The thick arrow from GraphOp to the Rust Operon is the JSON hand-off: graph.serialize() produces a portable spec the Rust runtime loads and runs against the same op semantics. See Rust and Python for the parity contract.

Source layout

Operonx/
├── operonx/                    # Python package
│   ├── core/                   # Engine, ops, state, tracing, registry
│   ├── providers/              # LLM, embedding, reranker, ONNX backends
│   └── telemetry/              # Langfuse, OTEL, local tracers
├── rust/                       # Rust workspace
│   ├── operonx/                # Engine + providers + telemetry
│   └── operonx-macros/         # Proc-macros (#[op], #[model], #[resource])
├── examples/python/            # Runnable examples
├── tests/
│   ├── internal/               # Backend-specific unit tests
│   └── spec/                   # JSON-fixture tests shared with Rust
└── docs/                       # This site

Glossary

Term Meaning
Engine (Operon) Pure orchestrator.

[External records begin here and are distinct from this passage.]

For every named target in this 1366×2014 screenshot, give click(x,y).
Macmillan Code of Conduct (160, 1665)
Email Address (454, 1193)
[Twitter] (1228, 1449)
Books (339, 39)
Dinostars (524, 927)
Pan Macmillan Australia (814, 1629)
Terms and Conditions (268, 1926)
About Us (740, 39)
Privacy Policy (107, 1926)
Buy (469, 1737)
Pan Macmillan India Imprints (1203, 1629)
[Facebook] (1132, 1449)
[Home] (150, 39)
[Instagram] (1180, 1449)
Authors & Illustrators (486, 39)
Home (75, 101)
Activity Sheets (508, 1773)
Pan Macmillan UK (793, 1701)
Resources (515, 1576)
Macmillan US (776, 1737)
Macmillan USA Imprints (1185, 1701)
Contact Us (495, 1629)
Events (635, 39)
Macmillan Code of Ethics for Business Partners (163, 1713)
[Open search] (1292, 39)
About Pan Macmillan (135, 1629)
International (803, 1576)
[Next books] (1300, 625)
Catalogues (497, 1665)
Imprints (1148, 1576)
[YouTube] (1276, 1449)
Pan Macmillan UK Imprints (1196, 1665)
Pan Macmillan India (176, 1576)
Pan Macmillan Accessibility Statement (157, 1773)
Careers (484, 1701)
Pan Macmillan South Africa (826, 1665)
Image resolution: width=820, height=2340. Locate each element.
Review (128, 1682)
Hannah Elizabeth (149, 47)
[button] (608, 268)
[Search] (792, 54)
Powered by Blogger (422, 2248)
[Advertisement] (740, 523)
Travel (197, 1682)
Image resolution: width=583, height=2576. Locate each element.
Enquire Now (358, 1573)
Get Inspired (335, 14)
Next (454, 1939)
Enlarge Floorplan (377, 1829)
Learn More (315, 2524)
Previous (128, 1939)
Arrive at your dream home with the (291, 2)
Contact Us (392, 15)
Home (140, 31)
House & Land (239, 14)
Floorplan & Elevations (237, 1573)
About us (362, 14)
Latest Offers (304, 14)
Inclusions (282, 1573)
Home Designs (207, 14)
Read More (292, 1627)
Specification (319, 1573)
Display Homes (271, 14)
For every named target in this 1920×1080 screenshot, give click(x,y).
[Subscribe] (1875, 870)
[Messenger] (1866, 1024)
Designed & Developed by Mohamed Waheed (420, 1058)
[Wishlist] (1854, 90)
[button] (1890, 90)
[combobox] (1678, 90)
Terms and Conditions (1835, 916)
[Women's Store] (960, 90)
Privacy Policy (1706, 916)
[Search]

Takes a graph, runs it, emits frames.
Graph (GraphOp) A DAG of ops. Built with with GraphOp(...) as g: + >> edges.
Op A node in the graph. Created via @op, LLMOp.of(...), etc.
Edge >> (hard) or >>~ (soft, branch-conditional).
Frame One execution step — when an op produces output, a frame is emitted.
PARENT Marker for inputs from engine.run() or the parent graph.
op["key"] Reference to a sibling op's output within the same graph.
ResourceHub Singleton resolving resource="gpt-4o" → backend config.
Bootstrap Explicit setup call: operonx.bootstrap() loads .env + resources.yaml.

Core invariants

  1. Operon(graph) is a pure orchestrator. It does not load .env or resources.yaml. It does not clobber a pre-installed ResourceHub. See Resource hub for the setup model.
  2. State is referenced by symbol, not by string. PARENT["x"] and op["y"] resolve through the schema layer, so renames are checked before the engine runs.
  3. >> END auto-forwards the last op's outputs to the graph result. Explicit mapping uses op["src"] >> PARENT["dest"] or outputs={"src": PARENT["dest"]}.
  4. Ops are async-first. Even a def op (no async) is wrapped and awaited by the scheduler — concurrency is the default.

Package dependencies

operonx.core              (foundation — no operonx siblings)
operonx.providers         (depends on core)
operonx.telemetry         (depends on core)

Rust mirrors the same shape inside the operonx crate; operonx-macros is a proc-macro crate consumed only via re-exports.